Various challenges exist with regard to manufacturing and assembling printed circuit board assembly (PCBA)-based storage devices that include flexible or movable connections, especially with regard to speed and cost of assembly. Flexible connections may connect multiple storage device printed circuit boards (PCBs) or PCB surfaces, for example using a flexible cable. PCBs, as used herein, may be non-flexible or substantially rigid. One typical example of a storage device is a memory-based storage device, such as a solid state drive (SSD). SSDs may use non-volatile memory, such as NAND-based flash memory. Other examples of SSDs may utilize volatile random-access memory. Existing storage devices that use a flexible connection between multiple rigid PCB surfaces typically lack features to hold the boards in a fixed orientation prior to final assembly of a PCBA and installation of the PCBA into a housing.

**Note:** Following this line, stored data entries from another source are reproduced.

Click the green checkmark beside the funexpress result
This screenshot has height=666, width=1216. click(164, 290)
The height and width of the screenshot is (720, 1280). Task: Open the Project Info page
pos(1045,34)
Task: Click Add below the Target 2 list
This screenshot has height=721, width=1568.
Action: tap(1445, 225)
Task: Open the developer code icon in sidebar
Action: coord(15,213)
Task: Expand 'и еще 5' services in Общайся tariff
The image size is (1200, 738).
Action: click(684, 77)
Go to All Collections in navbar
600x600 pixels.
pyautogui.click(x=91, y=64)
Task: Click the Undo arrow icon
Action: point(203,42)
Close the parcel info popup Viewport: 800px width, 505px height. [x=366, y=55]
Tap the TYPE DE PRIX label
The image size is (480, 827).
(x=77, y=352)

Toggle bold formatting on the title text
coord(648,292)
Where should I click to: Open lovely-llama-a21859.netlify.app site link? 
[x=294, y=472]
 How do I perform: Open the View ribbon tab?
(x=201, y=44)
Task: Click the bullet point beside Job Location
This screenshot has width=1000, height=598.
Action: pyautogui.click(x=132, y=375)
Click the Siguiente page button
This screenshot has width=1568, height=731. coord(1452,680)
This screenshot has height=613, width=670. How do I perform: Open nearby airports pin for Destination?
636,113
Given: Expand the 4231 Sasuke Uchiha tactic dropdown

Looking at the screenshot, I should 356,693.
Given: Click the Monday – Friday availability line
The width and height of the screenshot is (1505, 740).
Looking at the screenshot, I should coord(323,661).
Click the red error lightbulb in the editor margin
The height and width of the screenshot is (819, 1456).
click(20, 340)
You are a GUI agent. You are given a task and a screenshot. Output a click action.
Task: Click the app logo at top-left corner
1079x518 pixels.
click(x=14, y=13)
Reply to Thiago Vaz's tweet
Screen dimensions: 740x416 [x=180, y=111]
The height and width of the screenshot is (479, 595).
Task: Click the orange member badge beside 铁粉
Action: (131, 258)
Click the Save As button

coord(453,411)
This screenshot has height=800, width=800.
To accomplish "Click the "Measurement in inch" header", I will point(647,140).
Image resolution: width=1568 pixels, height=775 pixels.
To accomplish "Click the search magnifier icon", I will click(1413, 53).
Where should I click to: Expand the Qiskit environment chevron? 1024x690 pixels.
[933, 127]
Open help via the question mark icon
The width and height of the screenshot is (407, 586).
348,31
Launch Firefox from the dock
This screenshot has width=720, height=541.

Handling of a multiple-board, flexibly-connected PCBA during testing (e.g., by a technician or an appropriate machine) or assembly can be awkward and unpredictable due to free-moving parts and connections. For example, folding and placement of the PCBA boards during final assembly into the housing (e.g., a protective drive case) or the application of conductive/inductive dispensed thermal interface materials (TIM) can be inefficient due to undesired movement among parts. As a result, imprecision caused by various free-moving surfaces of the PCBA makes automated assembly or application of dispensed TIM challenging. As described herein, various methods and structures are desired to alleviate one or more of these problems.